_Records to process_.
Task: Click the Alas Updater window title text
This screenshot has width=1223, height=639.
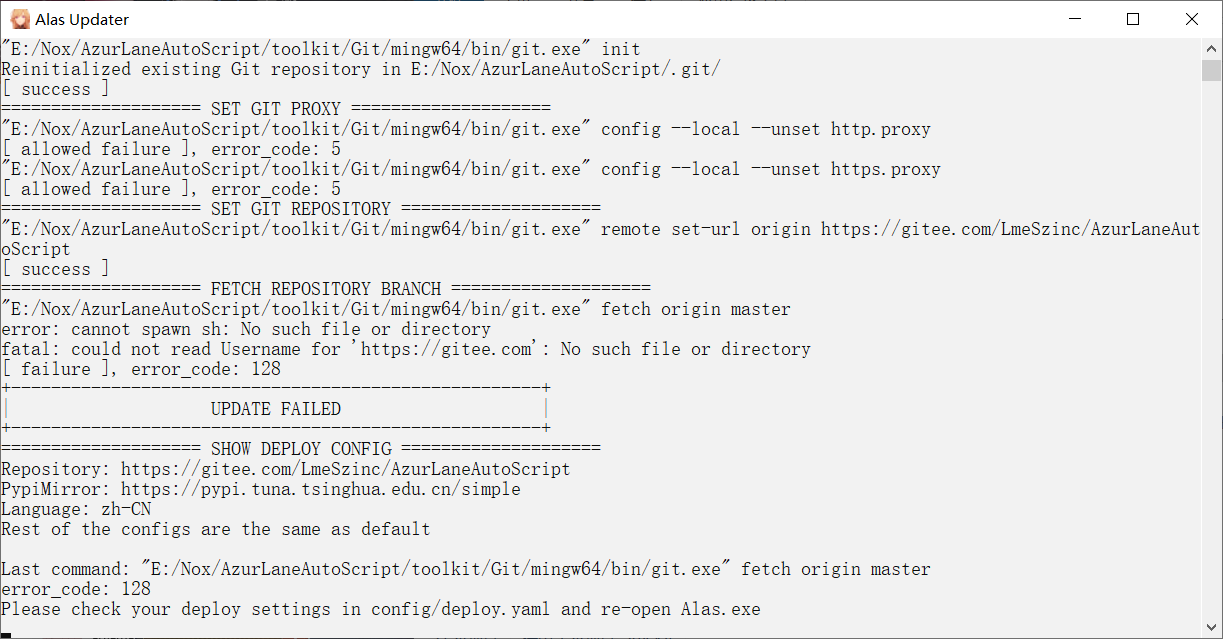Action: (84, 18)
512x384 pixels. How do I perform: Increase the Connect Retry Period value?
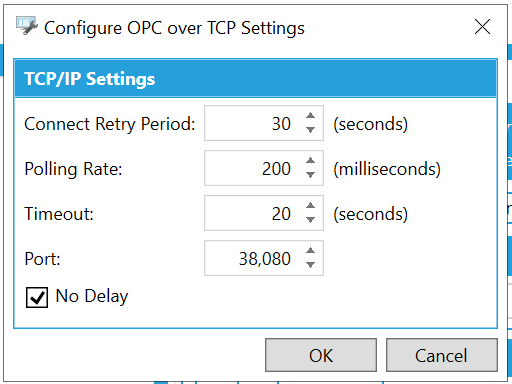click(x=310, y=116)
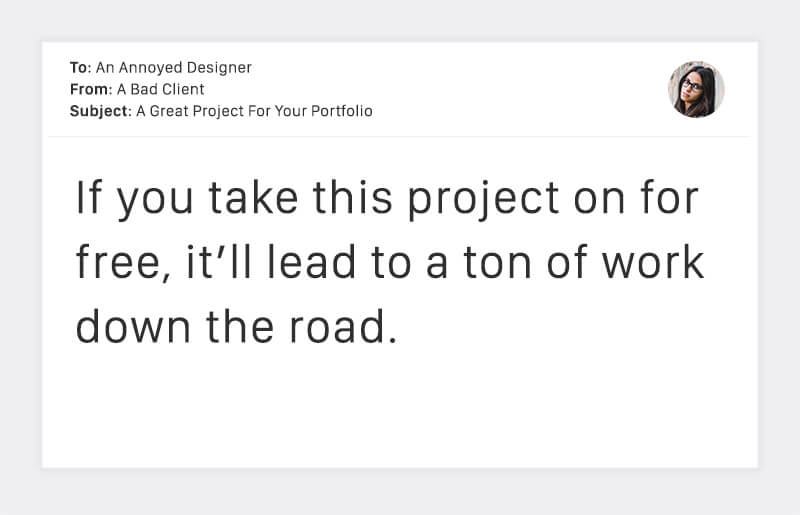Click the "Subject:" field label
The image size is (800, 515).
point(100,111)
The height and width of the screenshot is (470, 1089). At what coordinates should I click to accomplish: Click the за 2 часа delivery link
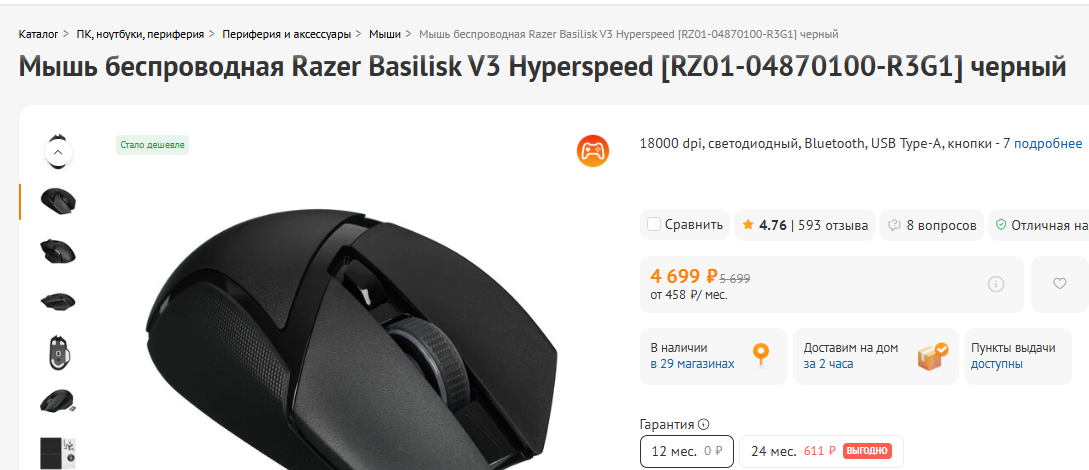[829, 364]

_Stated problem_.
Can you rewrite the material above with every "screenshot" changed to "screen capture" and everything else left as it is? Leave the pictures out of your answer.

_Exercise output_.
Task: Click the Alas Updater window title text
This screen capture has width=1223, height=639.
Action: (84, 18)
512x384 pixels. How do I perform: Increase the Connect Retry Period value?
click(x=310, y=116)
Click the "Subject:" field label
The image size is (800, 515).
point(100,111)
The height and width of the screen capture is (470, 1089). At what coordinates should I click to accomplish: Click the за 2 часа delivery link
[829, 364]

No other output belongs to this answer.